By Stephen Rutledge on October 29, 2020 3:03 am

1915, Ziegfeld Follies publicity shot by Alfred Cheney Johnston, public domain

October 29, 1891- Fanny Brice:

“I never liked the men I loved, and never loved the men I liked.“

In 1964, producer Ray Stark wanted to produce a musical about Brice, but he was married to Brice’s daughter, Frances Stark. She was so protective of her mother’s image that he had to buy up the entire printing of an authorized, heavily censored biography because it stated, correctly, that Brice had shoplifted as a child. Brice’s real story included a criminal husband, Nick Arnstein, who was still alive. With such potential for lawsuits and to keep his wife happy, Stark came up with a solution: he lied.
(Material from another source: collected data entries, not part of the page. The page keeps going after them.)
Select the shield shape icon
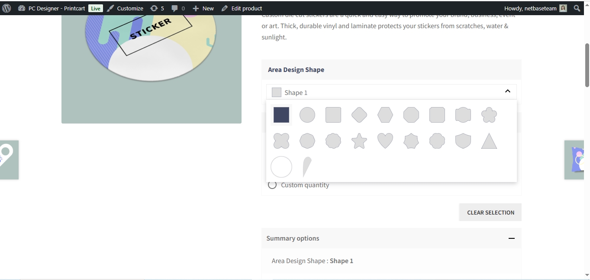 tap(463, 141)
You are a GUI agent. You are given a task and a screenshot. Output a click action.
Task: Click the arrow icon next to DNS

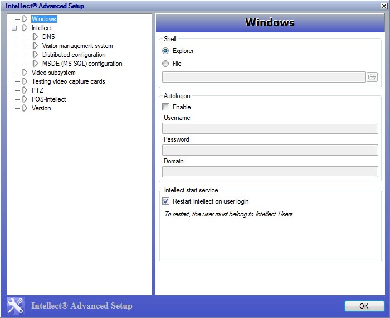tap(36, 37)
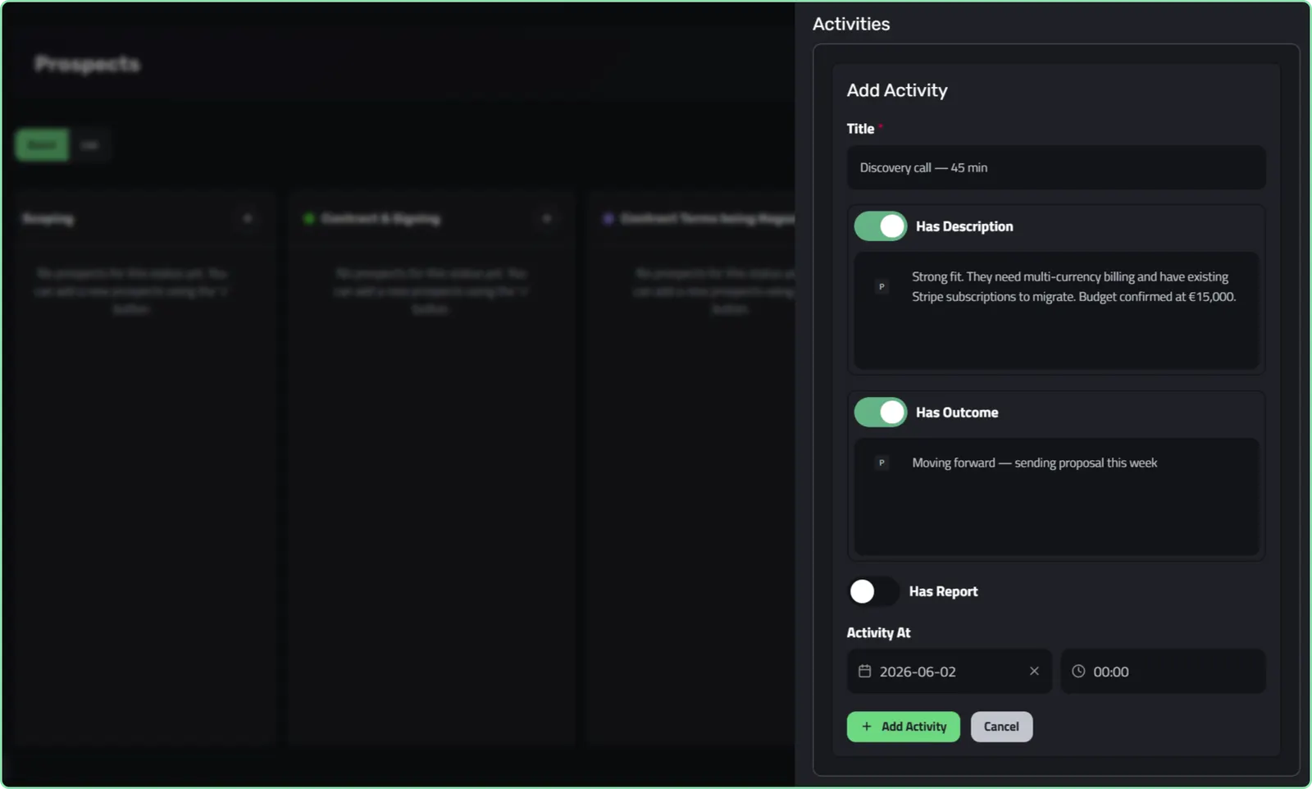This screenshot has height=789, width=1312.
Task: Turn off the Has Outcome toggle
Action: click(881, 413)
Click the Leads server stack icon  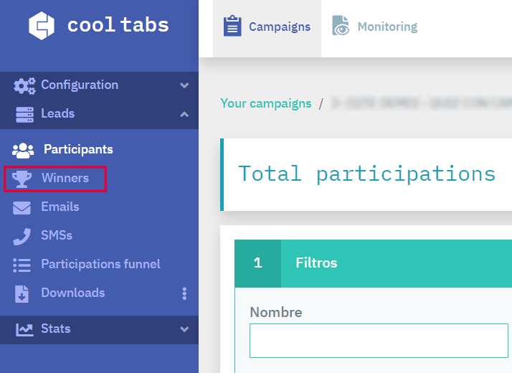[x=24, y=114]
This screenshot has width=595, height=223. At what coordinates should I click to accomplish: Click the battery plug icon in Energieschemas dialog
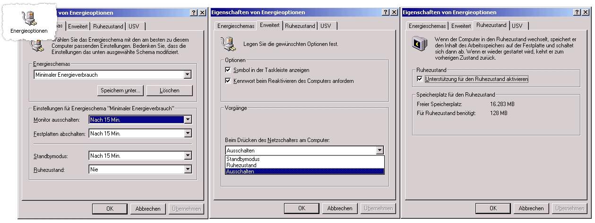click(x=36, y=45)
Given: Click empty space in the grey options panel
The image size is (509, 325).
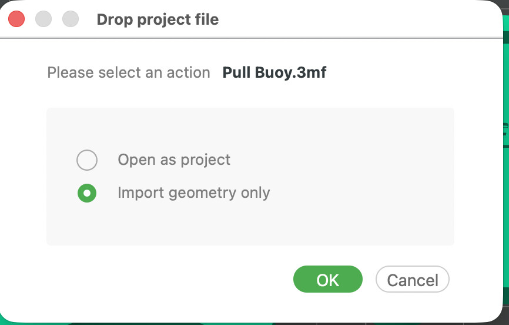Looking at the screenshot, I should click(x=357, y=175).
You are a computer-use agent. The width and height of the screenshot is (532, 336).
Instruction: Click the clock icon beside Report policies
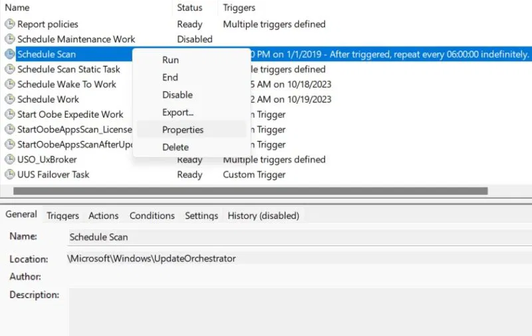tap(10, 24)
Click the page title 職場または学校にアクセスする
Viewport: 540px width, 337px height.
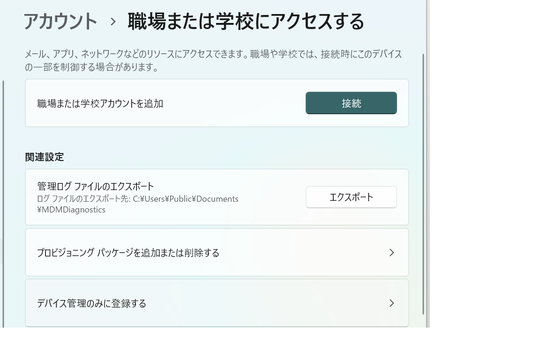click(244, 21)
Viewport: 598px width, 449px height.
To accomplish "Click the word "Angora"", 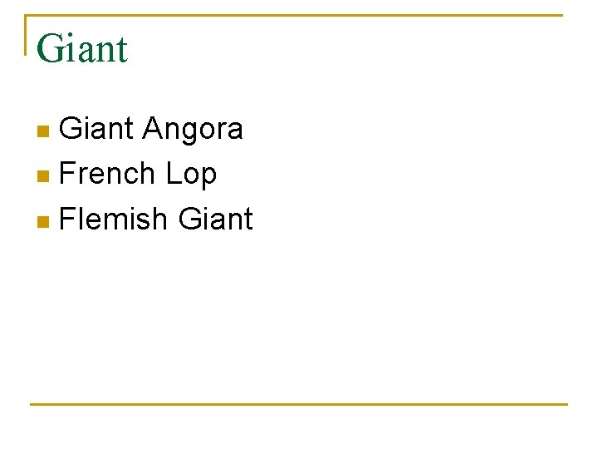I will [x=193, y=129].
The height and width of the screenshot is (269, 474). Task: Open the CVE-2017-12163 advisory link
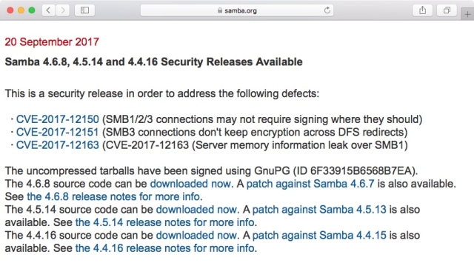[x=58, y=145]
Funny Girl was a smash on the stage as well as on screen, and, I don’t know if you’ve heard, it made a star out of a young, kooky nightclub singer, Barbra Streisand. Isobel Lennart‘s book for Funny Girl takes a lot of liberties with the life of Brice and misrepresented her personality and style. The real Brice was an earthy, gutsy woman with a fierier personality than the cool, consciously cute Streisand. When Brice performed, she was a rubber-faced clown, and when she met Arnstein, she was no nervous virgin. She also never had a Yiddish accent.

This summer, restless from the quarantine and hungry for live theatre, I caught a filmed version of Funny Girl that did a good job of de-Streisand-ing the piece, and I discovered that as a stage show, this musical is very conventional. In the central role, Sheridan Smith proved herself more than capable of matching Streisand’s physical comedy and belting vocals, without it ever feeling as if she was attempting to replicate her famous predecessor. The songs, in particular, Smith makes entirely her own, rippling Styne’s well-known melodies with raw emotion. For Vaudeville star Fanny Brice, comedy was a mask and entertaining the audience was a way to deny her personal pain. Smith, with a grin and a wink for the upper balcony, pointedly makes a performance out of Brice’s real life.

Brice was born Fania Borach on the Lower East Side of Manhattan. Funny Girl has her living there until she was discovered for the Ziegfeld Follies, but her family moved to New Jersey when she was a baby, then to Brooklyn and then Harlem, where they had Irish friends called Brice.

Her first appearance on any stage took place when she was 13 years old at Keeney’s Theatre in Brooklyn, where she won an amateur night contest singing When You Know You’re Not Forgotten by the Girl You Can’t Forget. The prize was $5 and coins hurled by the audience, and from that night on Brice gave up school for the stage.

By the time she was 15 years old, Brice had been knocking around vaudeville and burlesque theatres, before strippers, when burlesque was more of a family entertainment. While on the road, she had an impulsive, short-lived marriage to a barber and had an affair with a Chicago man-about-town who took her to a show at a whorehouse for their first date.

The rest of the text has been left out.